Markov Chains

Markov Property

In probability theory a stochastic process is said to satisfy the Markov property if its future evolution is independent of its history, that is, the process is memoryless. Consider a discrete time stochastic process \(\{X_t\}_{t\in\mathbb{N}}\) defined in the probability space \((\Omega,\mathcal{F}, \mathbb{P})\).

Definition: (Markov Property)
The discrete time stochastic process \(\{X_t\}_{t\in\mathbb{N}}\) is said to satisfy the Markov property if \[\mathbb{P}(X_{n+1}=x_{n+1}|X_n=x_n, ..., X_1=x_1)=\mathbb{P}(X_{n+1}=x_{n+1}|X_n=x_n).\]

Intuitively, we see that we gain no additional information about the probability of the next value of the process by conditioning on the entire history rather than the latest value. Any process satisfying the markov property is called a Markov process.

Markov Chains

A Markov process with a discrete state space is known as a Markov chain (MC). Assume that \(\{X_t\}_{t\in\mathbb{N}}\) is a Markov chain with finite state space \(\mathcal{X}:=\{1, ..., M\}\). The evolution of the chain in time is described by transition probabilities \(p_{i,j}^{(n)}(t)\) which give the probability that the chain is in state \(j\) at time \(t+n\) given that the chain was in \(i\) at time \(t\) \[ p_{i,j}^{(n)}(t)=\mathbb{P}(X_{t+n}=j|X_{t}=i). \]

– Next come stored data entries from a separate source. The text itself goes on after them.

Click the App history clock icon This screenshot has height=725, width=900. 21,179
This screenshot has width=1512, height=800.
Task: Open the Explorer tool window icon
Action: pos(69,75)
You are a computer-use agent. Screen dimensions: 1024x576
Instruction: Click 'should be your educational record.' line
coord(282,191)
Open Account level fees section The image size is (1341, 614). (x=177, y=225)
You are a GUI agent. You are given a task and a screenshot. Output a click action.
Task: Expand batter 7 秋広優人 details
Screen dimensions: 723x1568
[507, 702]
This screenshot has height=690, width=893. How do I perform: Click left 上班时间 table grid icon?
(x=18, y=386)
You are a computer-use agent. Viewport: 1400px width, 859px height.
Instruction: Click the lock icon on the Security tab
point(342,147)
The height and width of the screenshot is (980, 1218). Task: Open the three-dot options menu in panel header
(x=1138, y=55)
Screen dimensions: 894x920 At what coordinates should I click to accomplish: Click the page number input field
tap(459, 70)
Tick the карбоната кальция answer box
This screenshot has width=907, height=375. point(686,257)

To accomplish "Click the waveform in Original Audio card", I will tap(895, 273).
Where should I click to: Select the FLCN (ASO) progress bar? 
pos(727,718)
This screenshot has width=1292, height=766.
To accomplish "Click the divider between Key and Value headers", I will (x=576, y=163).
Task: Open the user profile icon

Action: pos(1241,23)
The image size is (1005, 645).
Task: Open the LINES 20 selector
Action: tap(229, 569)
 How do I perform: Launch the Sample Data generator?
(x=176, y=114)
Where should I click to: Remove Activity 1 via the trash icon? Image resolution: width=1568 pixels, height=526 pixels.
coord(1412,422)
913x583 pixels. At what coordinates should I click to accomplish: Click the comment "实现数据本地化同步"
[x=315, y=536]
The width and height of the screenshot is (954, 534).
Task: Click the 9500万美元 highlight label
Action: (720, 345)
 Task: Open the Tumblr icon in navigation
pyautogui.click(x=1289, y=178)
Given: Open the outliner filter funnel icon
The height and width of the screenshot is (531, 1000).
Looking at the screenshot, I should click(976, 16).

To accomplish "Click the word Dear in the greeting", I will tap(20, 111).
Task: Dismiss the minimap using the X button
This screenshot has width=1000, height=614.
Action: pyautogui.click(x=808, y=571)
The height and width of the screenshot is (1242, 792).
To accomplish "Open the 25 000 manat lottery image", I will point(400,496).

We summarize the transition probabilities in an \(M\times M\) transition probability matrix denoted by \[ P^{(n)}(t)=(p_{i,j}^{(n)}(t))_{i,j\in\mathcal{X}}. \]

The transition probability matrix is stochastic which means that for all \(n,t\in\mathbb{N}\) we have:

\(0\leq p_{i,j}^{(n)}(t)<1\) for all \(i,j\in \mathcal{X}\),
\(\sum_{{j\in S}}p_{{i,j}}^{(n)}(t)=1\) for all \(i\in \mathcal{X}\) (the rows sum to 1).

To simplify notation we denote the one-step transition probablity matrix
\[ P(t)=(p_{i,j}(t))_{i,j\in\mathcal{X}}. \]

The transition probabilities are stationary when they are invariant in time, that is \[ p_{i,j}^{(n)}(t)=p_{i,j}^{(n)}(s);~~\forall s,t\in\mathbb{N}. \]

We say that a MC is homogenous if it has stationary transition probabilities. For homogenous MCs we are often interested in the one-step transition probabilities and so again to clarify notation we denote the one-step transition probability matrix for homogenous MCs as \[ P=(p_{i,j})_{i,j\in\mathcal{X}}. \]

Example: Consider a homogenous MC \(\{X_t\}\) with finite state space \(\mathcal{S}:=\{1,2,3\}\) with transition probability matrix \[ P = \begin{bmatrix} 0 & 0.6 & 0.2 & 0.2 \\ 0.75 & 0 & 0.25 & 0 \\ 0.25 & 0.25 & 0.25 & 0.25 \\ 0.25 & 0 & 0.25 & 0.5 \end{bmatrix}. \]

Transition Diagrams

To gain deeper insight into the behavior of the chain we typically will produce transition probability diagram which takes the form of a directed graph with nodes denoting states and weighted directed arrows the transition probabilities. The transition probability diagram for our example is

There are several alternate versions of this diagram including the integer weighted diagram. To construct the integer-weighted diagram we compute the inter-weighted matrix by multiplying elements of each row by the lowest common multiple for that row. The integer weighted matrix for our example is \[ P = \begin{bmatrix} 0 & 3 & 1 & 1 \\ 3 & 0 & 1 & 0 \\ 1 & 1 & 1 & 1 \\ 1 & 0 & 1 & 2 \end{bmatrix}. \]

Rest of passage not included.